Reuters’ Washington-based global defence correspondent Peter Apps (photo) is taking a year's break to become executive director of a new global think tank.

On paid sabbatical leave, he will lead the Project for Study of the 21st Century through its initial launch, events and products in 2015 including a major conference in Washington at the end of the year.

Apps joined Reuters as a graduate trainee journalist in 2003 and was posted to southern Africa. In September 2006, a minibus in which he was riding collided with a tractor while on a reporting trip covering the conflict in Sri Lanka, leaving him largely paralysed from the shoulders down. Returning to work in a wheelchair, he covered emerging markets during the 2008 crash before becoming political risk correspondent for Europe, the Middle East and Africa. Since 2013, he has been global defence correspondent. Of the 20 or so countries he has covered for Reuters, more than half have been since the injury.

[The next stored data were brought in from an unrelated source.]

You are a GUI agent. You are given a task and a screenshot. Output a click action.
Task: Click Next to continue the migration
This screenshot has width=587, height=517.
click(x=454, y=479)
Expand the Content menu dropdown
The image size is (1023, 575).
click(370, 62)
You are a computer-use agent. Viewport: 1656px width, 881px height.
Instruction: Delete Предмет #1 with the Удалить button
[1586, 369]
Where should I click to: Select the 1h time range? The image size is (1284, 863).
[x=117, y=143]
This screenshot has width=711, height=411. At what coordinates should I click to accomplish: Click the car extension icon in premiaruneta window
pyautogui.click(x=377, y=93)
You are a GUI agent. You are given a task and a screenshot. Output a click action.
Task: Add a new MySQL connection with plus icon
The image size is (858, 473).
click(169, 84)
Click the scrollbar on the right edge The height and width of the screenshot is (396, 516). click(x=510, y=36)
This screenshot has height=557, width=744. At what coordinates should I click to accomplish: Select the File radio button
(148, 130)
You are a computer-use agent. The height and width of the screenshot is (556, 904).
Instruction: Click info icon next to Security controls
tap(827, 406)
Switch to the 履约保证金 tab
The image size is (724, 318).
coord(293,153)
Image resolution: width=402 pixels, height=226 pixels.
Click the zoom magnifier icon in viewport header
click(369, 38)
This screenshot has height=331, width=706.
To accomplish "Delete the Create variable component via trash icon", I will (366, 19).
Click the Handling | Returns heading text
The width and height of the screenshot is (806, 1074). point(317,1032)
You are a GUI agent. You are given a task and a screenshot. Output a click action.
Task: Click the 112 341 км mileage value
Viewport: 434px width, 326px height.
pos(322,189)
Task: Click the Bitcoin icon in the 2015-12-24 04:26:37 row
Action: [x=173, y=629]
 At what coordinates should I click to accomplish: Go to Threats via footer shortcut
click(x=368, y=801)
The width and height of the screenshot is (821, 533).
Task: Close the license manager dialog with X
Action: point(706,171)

PS21 describes itself as “sometimes iconoclastic, often irreverent, ever so slightly feral”.

“I’m very excited to be taking on a full-time role at PS21,” he said. “It’s going to be an interesting year. The list of global fellows who will be joining us is pretty jaw-dropping and I’m hugely honoured to be working with them. There are a lot of interesting issues and trends out there and I’m looking forward to getting stuck into them.”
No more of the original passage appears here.